◆ Work to be completed: Transcribe each entry so that it matches the original exactly.

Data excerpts

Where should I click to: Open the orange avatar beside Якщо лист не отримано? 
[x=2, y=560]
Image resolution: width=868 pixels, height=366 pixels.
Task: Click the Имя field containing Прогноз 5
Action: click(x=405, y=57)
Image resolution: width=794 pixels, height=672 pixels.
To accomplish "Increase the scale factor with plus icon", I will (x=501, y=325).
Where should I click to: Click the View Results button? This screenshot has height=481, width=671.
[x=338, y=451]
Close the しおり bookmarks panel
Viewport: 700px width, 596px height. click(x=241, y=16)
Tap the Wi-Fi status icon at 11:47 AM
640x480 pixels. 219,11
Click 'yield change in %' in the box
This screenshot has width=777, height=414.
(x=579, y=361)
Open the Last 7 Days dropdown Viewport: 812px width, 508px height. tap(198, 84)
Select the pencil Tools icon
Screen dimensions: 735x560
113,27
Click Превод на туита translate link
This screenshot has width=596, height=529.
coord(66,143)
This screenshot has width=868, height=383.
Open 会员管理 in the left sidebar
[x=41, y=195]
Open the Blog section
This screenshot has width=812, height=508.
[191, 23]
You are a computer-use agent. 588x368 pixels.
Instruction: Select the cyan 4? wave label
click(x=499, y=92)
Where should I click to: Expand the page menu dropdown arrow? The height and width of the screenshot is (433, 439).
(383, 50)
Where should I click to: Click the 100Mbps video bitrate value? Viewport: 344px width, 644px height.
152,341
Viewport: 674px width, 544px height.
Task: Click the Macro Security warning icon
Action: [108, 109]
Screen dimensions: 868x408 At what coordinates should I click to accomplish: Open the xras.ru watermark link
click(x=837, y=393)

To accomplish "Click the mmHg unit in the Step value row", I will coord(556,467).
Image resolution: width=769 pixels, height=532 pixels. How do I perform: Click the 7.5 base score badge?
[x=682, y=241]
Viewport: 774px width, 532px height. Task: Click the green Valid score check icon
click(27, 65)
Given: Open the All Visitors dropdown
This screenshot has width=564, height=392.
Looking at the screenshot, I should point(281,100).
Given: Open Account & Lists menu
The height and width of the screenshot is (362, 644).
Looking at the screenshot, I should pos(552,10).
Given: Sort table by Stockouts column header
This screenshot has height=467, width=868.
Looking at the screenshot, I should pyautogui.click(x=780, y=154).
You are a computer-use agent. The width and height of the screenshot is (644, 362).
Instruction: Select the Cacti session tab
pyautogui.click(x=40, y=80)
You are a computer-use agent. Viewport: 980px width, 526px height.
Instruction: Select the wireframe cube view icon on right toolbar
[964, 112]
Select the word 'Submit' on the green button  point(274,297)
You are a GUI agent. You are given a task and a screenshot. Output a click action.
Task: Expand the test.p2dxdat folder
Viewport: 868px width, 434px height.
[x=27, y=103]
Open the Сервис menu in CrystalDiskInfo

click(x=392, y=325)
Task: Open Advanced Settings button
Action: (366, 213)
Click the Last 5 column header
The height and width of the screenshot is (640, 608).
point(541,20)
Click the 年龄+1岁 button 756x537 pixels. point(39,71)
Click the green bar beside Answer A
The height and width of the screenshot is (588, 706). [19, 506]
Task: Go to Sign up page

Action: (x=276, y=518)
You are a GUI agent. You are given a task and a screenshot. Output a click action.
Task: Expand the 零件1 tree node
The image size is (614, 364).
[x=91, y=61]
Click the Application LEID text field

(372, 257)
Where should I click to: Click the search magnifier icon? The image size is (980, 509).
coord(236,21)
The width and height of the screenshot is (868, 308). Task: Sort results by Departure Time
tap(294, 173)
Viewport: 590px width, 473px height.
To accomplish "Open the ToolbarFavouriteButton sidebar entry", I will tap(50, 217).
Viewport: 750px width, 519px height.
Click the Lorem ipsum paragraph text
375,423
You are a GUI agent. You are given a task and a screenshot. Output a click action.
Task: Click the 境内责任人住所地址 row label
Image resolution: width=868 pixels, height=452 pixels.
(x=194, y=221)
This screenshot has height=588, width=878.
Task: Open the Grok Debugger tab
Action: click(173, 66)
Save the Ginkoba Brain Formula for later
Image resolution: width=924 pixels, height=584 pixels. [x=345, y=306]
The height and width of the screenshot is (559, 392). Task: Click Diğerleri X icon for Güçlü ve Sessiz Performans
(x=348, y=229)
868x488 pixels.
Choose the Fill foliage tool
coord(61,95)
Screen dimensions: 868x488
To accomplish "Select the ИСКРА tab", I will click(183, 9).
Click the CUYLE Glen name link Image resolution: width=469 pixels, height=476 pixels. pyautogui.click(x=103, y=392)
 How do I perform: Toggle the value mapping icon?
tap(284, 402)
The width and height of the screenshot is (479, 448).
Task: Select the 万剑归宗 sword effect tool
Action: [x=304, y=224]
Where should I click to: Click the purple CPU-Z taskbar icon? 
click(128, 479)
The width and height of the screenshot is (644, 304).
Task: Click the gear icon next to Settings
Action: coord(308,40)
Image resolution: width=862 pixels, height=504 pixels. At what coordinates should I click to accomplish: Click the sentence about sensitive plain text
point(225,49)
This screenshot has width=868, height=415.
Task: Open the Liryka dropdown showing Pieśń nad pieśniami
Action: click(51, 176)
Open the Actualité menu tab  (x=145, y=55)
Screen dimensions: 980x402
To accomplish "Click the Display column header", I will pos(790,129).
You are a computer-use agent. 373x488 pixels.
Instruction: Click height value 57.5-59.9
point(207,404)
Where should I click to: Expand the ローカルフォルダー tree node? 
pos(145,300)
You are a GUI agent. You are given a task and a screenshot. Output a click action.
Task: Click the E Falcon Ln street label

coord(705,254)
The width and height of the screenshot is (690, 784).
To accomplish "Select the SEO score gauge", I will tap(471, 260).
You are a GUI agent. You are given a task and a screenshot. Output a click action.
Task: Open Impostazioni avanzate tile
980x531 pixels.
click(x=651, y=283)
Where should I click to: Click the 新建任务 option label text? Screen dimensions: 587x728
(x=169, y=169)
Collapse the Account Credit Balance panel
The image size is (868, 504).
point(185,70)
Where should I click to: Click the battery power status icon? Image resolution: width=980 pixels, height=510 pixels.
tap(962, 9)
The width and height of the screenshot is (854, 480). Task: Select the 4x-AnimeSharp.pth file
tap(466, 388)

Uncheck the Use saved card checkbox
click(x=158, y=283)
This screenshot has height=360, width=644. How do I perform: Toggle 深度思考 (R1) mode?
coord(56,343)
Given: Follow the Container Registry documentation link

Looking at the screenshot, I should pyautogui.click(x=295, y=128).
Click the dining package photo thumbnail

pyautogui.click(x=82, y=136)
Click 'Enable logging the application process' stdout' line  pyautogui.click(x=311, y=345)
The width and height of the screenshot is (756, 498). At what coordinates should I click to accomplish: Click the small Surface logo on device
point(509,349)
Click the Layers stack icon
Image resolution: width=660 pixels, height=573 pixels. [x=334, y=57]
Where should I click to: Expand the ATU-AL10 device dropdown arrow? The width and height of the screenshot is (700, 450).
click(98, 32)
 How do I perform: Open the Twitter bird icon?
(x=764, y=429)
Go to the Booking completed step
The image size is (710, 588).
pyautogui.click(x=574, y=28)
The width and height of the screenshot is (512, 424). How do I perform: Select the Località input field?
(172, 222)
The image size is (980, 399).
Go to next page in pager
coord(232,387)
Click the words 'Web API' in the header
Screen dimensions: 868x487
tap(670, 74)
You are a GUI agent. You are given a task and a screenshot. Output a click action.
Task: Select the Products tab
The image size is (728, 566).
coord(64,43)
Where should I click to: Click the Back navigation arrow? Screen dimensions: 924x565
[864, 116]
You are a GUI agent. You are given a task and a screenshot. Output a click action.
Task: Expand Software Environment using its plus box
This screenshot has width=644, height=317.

◆ Answer for the task:
Where should I click to: Open the orange avatar beside Якщо лист не отримано? 
[x=2, y=560]
Image resolution: width=868 pixels, height=366 pixels.
Task: Click the Имя field containing Прогноз 5
Action: click(x=405, y=57)
Image resolution: width=794 pixels, height=672 pixels.
To accomplish "Increase the scale factor with plus icon", I will (x=501, y=325).
Where should I click to: Click the View Results button? This screenshot has height=481, width=671.
[x=338, y=451]
Close the しおり bookmarks panel
Viewport: 700px width, 596px height. click(x=241, y=16)
Tap the Wi-Fi status icon at 11:47 AM
640x480 pixels. 219,11
Click 'yield change in %' in the box
This screenshot has width=777, height=414.
(x=579, y=361)
Open the Last 7 Days dropdown Viewport: 812px width, 508px height. tap(198, 84)
Select the pencil Tools icon
Screen dimensions: 735x560
113,27
Click Превод на туита translate link
This screenshot has width=596, height=529.
coord(66,143)
This screenshot has width=868, height=383.
Open 会员管理 in the left sidebar
[x=41, y=195]
Open the Blog section
This screenshot has width=812, height=508.
[191, 23]
You are a computer-use agent. 588x368 pixels.
Instruction: Select the cyan 4? wave label
click(x=499, y=92)
Where should I click to: Expand the page menu dropdown arrow? The height and width of the screenshot is (433, 439).
(383, 50)
Where should I click to: Click the 100Mbps video bitrate value? Viewport: 344px width, 644px height.
152,341
Viewport: 674px width, 544px height.
Task: Click the Macro Security warning icon
Action: [108, 109]
Screen dimensions: 868x408 At what coordinates should I click to accomplish: Open the xras.ru watermark link
click(x=837, y=393)

To accomplish "Click the mmHg unit in the Step value row", I will coord(556,467).
Image resolution: width=769 pixels, height=532 pixels. How do I perform: Click the 7.5 base score badge?
[x=682, y=241]
Viewport: 774px width, 532px height. Task: Click the green Valid score check icon
click(27, 65)
Given: Open the All Visitors dropdown
This screenshot has width=564, height=392.
Looking at the screenshot, I should point(281,100).
Given: Open Account & Lists menu
The height and width of the screenshot is (362, 644).
Looking at the screenshot, I should pos(552,10).
Given: Sort table by Stockouts column header
This screenshot has height=467, width=868.
Looking at the screenshot, I should pyautogui.click(x=780, y=154).
You are a computer-use agent. The width and height of the screenshot is (644, 362).
Instruction: Select the Cacti session tab
pyautogui.click(x=40, y=80)
You are a computer-use agent. Viewport: 980px width, 526px height.
Instruction: Select the wireframe cube view icon on right toolbar
[964, 112]
Select the word 'Submit' on the green button  point(274,297)
You are a GUI agent. You are given a task and a screenshot. Output a click action.
Task: Expand the test.p2dxdat folder
Viewport: 868px width, 434px height.
[x=27, y=103]
Open the Сервис menu in CrystalDiskInfo

click(x=392, y=325)
Task: Open Advanced Settings button
Action: (366, 213)
Click the Last 5 column header
The height and width of the screenshot is (640, 608).
point(541,20)
Click the 年龄+1岁 button 756x537 pixels. point(39,71)
Click the green bar beside Answer A
The height and width of the screenshot is (588, 706). [19, 506]
Task: Go to Sign up page

Action: (x=276, y=518)
You are a GUI agent. You are given a task and a screenshot. Output a click action.
Task: Expand the 零件1 tree node
The image size is (614, 364).
[x=91, y=61]
Click the Application LEID text field

(372, 257)
Where should I click to: Click the search magnifier icon? The image size is (980, 509).
coord(236,21)
The width and height of the screenshot is (868, 308). Task: Sort results by Departure Time
tap(294, 173)
Viewport: 590px width, 473px height.
To accomplish "Open the ToolbarFavouriteButton sidebar entry", I will tap(50, 217).
Viewport: 750px width, 519px height.
Click the Lorem ipsum paragraph text
375,423
You are a GUI agent. You are given a task and a screenshot. Output a click action.
Task: Click the 境内责任人住所地址 row label
Image resolution: width=868 pixels, height=452 pixels.
(x=194, y=221)
This screenshot has height=588, width=878.
Task: Open the Grok Debugger tab
Action: click(173, 66)
Save the Ginkoba Brain Formula for later
Image resolution: width=924 pixels, height=584 pixels. [x=345, y=306]
The height and width of the screenshot is (559, 392). Task: Click Diğerleri X icon for Güçlü ve Sessiz Performans
(x=348, y=229)
868x488 pixels.
Choose the Fill foliage tool
coord(61,95)
Screen dimensions: 868x488
To accomplish "Select the ИСКРА tab", I will click(183, 9).
Click the CUYLE Glen name link Image resolution: width=469 pixels, height=476 pixels. pyautogui.click(x=103, y=392)
 How do I perform: Toggle the value mapping icon?
tap(284, 402)
The width and height of the screenshot is (479, 448).
Task: Select the 万剑归宗 sword effect tool
Action: [x=304, y=224]
Where should I click to: Click the purple CPU-Z taskbar icon? 
click(128, 479)
The width and height of the screenshot is (644, 304).
Task: Click the gear icon next to Settings
Action: coord(308,40)
Image resolution: width=862 pixels, height=504 pixels. At what coordinates should I click to accomplish: Click the sentence about sensitive plain text
point(225,49)
This screenshot has width=868, height=415.
Task: Open the Liryka dropdown showing Pieśń nad pieśniami
Action: click(51, 176)
Open the Actualité menu tab  (x=145, y=55)
Screen dimensions: 980x402
To accomplish "Click the Display column header", I will pos(790,129).
You are a computer-use agent. 373x488 pixels.
Instruction: Click height value 57.5-59.9
point(207,404)
Where should I click to: Expand the ローカルフォルダー tree node? 
pos(145,300)
You are a GUI agent. You are given a task and a screenshot. Output a click action.
Task: Click the E Falcon Ln street label

coord(705,254)
The width and height of the screenshot is (690, 784).
To accomplish "Select the SEO score gauge", I will tap(471, 260).
You are a GUI agent. You are given a task and a screenshot. Output a click action.
Task: Open Impostazioni avanzate tile
980x531 pixels.
click(x=651, y=283)
Where should I click to: Click the 新建任务 option label text? Screen dimensions: 587x728
(x=169, y=169)
Collapse the Account Credit Balance panel
The image size is (868, 504).
point(185,70)
Where should I click to: Click the battery power status icon? Image resolution: width=980 pixels, height=510 pixels.
tap(962, 9)
The width and height of the screenshot is (854, 480). Task: Select the 4x-AnimeSharp.pth file
tap(466, 388)

Uncheck the Use saved card checkbox
click(x=158, y=283)
This screenshot has height=360, width=644. How do I perform: Toggle 深度思考 (R1) mode?
coord(56,343)
Given: Follow the Container Registry documentation link

Looking at the screenshot, I should pyautogui.click(x=295, y=128).
Click the dining package photo thumbnail

pyautogui.click(x=82, y=136)
Click 'Enable logging the application process' stdout' line  pyautogui.click(x=311, y=345)
The width and height of the screenshot is (756, 498). At what coordinates should I click to accomplish: Click the small Surface logo on device
point(509,349)
Click the Layers stack icon
Image resolution: width=660 pixels, height=573 pixels. [x=334, y=57]
Where should I click to: Expand the ATU-AL10 device dropdown arrow? The width and height of the screenshot is (700, 450).
click(98, 32)
 How do I perform: Open the Twitter bird icon?
(x=764, y=429)
Go to the Booking completed step
The image size is (710, 588).
pyautogui.click(x=574, y=28)
The width and height of the screenshot is (512, 424). How do I perform: Select the Località input field?
(172, 222)
The image size is (980, 399).
Go to next page in pager
coord(232,387)
Click the words 'Web API' in the header
Screen dimensions: 868x487
tap(670, 74)
You are a GUI agent. You are given a task and a screenshot. Output a click action.
Task: Select the Products tab
The image size is (728, 566).
coord(64,43)
Where should I click to: Click the Back navigation arrow? Screen dimensions: 924x565
[864, 116]
You are a GUI agent. You are given a task and a screenshot. Output a click action.
Task: Expand Software Environment using its plus box
This screenshot has width=644, height=317.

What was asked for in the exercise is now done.